Records from a data collection:
--------

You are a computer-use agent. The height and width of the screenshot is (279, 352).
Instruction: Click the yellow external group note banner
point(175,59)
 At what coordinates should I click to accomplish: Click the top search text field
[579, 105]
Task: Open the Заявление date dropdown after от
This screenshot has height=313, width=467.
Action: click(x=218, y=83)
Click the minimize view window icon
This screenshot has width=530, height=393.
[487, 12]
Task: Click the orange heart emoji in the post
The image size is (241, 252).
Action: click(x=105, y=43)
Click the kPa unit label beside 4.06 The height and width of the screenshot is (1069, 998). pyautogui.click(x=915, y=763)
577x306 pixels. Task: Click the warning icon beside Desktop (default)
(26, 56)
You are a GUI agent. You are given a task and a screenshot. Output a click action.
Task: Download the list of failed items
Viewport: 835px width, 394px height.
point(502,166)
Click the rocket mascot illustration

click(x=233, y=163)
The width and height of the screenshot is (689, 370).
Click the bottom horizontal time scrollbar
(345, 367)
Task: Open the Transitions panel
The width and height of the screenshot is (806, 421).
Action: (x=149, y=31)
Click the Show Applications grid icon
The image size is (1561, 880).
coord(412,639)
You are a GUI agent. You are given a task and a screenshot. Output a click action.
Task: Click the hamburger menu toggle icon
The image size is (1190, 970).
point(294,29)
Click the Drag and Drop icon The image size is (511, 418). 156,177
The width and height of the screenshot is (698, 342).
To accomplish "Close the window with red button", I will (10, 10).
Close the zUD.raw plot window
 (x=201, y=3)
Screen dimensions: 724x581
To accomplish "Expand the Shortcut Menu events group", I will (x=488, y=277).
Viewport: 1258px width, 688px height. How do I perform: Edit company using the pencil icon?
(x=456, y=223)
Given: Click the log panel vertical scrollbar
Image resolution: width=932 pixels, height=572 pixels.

--------

Every entry should be reproduced exactly, with no part omitted.

-- WRITTEN REPLY --
You are a computer-use agent. The height and width of the screenshot is (279, 352).
Instruction: Click the yellow external group note banner
point(175,59)
 At what coordinates should I click to accomplish: Click the top search text field
[579, 105]
Task: Open the Заявление date dropdown after от
This screenshot has height=313, width=467.
Action: click(x=218, y=83)
Click the minimize view window icon
This screenshot has width=530, height=393.
[487, 12]
Task: Click the orange heart emoji in the post
The image size is (241, 252).
Action: click(x=105, y=43)
Click the kPa unit label beside 4.06 The height and width of the screenshot is (1069, 998). pyautogui.click(x=915, y=763)
577x306 pixels. Task: Click the warning icon beside Desktop (default)
(26, 56)
You are a GUI agent. You are given a task and a screenshot. Output a click action.
Task: Download the list of failed items
Viewport: 835px width, 394px height.
point(502,166)
Click the rocket mascot illustration

click(x=233, y=163)
The width and height of the screenshot is (689, 370).
Click the bottom horizontal time scrollbar
(345, 367)
Task: Open the Transitions panel
The width and height of the screenshot is (806, 421).
Action: (x=149, y=31)
Click the Show Applications grid icon
The image size is (1561, 880).
coord(412,639)
You are a GUI agent. You are given a task and a screenshot. Output a click action.
Task: Click the hamburger menu toggle icon
The image size is (1190, 970).
point(294,29)
Click the Drag and Drop icon The image size is (511, 418). 156,177
The width and height of the screenshot is (698, 342).
To accomplish "Close the window with red button", I will (10, 10).
Close the zUD.raw plot window
 (x=201, y=3)
Screen dimensions: 724x581
To accomplish "Expand the Shortcut Menu events group", I will (x=488, y=277).
Viewport: 1258px width, 688px height. How do I perform: Edit company using the pencil icon?
(x=456, y=223)
Given: Click the log panel vertical scrollbar
Image resolution: width=932 pixels, height=572 pixels.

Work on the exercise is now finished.